А Люся продолжала шпынять драматурга с той же очаровательной грацией. Ох уж эти драматурги! Как сказал Гоголь: «С кого они портреты пишут? Где разговоры эти слышат?..»

— Это сказал Фамусов, и у Грибоедова, а не у Гоголя! — поправил кто-то Люсю из зала.

— А какая разница! — отпарировала Люся. — Возможно, что это сказал не Гоголь, а Грибоедов, но что меняется? Все равно комедии, которая нам нужна, нет! Напишите же ее! — обратилась ЛюСя к президиуму, эффектным, умоляющим жестом протянув руки к сцене. — Мы, организованные зрители, будем вам так благодарны за это!

Она еще раз обаятельно улыбнулась в зал и под сдержанные аплодисменты сошла с трибуны.

Я сидел на своем месте потрясенный до глубины души.
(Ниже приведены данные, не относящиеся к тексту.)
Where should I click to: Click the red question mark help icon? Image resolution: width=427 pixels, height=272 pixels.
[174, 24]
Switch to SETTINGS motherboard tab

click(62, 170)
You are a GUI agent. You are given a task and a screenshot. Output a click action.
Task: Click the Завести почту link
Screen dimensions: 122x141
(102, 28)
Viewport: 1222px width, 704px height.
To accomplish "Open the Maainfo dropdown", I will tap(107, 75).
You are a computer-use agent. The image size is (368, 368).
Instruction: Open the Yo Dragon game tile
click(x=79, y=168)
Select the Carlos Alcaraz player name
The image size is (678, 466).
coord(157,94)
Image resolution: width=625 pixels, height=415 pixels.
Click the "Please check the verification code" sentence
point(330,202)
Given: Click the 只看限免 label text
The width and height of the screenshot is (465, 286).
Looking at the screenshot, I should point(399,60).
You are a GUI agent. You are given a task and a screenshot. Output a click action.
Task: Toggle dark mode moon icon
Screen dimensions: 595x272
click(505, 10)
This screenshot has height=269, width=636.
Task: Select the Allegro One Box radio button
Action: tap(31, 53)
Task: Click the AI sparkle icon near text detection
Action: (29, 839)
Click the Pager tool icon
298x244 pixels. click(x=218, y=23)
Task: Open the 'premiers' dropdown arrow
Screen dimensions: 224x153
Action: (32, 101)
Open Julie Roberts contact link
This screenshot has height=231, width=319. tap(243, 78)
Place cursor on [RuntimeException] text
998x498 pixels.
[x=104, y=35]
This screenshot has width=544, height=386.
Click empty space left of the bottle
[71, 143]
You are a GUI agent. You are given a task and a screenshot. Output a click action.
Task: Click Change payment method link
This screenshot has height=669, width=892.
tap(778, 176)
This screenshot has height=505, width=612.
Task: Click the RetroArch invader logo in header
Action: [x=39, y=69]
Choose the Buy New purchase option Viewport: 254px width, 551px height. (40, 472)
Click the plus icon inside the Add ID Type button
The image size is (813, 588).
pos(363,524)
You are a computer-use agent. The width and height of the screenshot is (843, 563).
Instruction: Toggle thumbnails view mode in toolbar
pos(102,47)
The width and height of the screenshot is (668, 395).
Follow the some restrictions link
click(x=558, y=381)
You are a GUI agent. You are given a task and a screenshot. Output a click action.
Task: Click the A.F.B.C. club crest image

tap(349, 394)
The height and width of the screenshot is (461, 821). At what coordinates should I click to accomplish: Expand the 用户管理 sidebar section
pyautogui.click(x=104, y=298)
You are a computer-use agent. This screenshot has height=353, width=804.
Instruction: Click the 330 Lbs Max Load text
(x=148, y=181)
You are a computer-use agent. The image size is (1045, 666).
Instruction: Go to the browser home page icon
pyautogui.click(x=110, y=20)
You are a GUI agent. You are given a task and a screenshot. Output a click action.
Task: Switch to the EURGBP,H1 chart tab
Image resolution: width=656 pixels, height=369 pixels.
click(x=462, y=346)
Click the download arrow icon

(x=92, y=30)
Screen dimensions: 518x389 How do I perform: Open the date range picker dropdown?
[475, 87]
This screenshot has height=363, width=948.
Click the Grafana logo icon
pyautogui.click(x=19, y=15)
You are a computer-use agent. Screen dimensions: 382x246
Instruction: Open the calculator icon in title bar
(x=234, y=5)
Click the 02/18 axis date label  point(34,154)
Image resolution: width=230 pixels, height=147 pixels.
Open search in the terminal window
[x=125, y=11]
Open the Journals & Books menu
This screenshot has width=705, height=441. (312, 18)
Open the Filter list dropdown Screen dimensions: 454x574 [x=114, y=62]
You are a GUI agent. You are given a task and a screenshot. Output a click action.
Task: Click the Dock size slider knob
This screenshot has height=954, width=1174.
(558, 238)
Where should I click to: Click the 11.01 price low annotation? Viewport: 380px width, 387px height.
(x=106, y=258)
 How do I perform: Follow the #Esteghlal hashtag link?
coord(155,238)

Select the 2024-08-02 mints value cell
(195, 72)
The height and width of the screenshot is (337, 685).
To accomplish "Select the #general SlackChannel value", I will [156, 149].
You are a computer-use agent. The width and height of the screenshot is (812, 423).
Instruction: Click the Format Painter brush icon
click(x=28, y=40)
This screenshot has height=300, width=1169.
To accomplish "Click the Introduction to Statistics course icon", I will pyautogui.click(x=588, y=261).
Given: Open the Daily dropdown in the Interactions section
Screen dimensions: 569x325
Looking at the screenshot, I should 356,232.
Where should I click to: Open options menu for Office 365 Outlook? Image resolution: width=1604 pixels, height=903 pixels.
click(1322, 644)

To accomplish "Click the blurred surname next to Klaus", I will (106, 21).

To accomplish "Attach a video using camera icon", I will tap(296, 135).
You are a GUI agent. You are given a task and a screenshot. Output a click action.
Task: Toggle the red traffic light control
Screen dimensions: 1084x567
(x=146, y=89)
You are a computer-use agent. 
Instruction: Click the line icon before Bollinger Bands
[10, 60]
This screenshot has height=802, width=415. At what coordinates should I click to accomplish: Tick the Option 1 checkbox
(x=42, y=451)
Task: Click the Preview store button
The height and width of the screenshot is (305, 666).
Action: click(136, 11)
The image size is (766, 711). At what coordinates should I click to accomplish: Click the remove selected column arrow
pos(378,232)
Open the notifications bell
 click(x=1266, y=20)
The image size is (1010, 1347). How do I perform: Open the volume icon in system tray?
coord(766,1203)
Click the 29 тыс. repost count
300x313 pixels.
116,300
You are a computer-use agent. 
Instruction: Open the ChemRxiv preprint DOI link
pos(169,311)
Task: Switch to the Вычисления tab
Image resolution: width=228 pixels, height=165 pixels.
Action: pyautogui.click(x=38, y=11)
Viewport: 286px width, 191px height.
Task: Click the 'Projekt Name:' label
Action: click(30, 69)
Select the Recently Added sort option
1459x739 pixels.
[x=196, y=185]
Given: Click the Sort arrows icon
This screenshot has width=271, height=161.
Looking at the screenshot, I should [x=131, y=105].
Откуда у нее, у Люси, это лицемерие, это грациозное бесстыдство?! Ох, прав, кажется, был Люсин папа, когда не пустил ее «в артистки». Ведь на трибуне она играла по всем законам дурного театрального штампа роль наивно-обаятельной, якобы современной девицы, и это было до ужаса бездарно!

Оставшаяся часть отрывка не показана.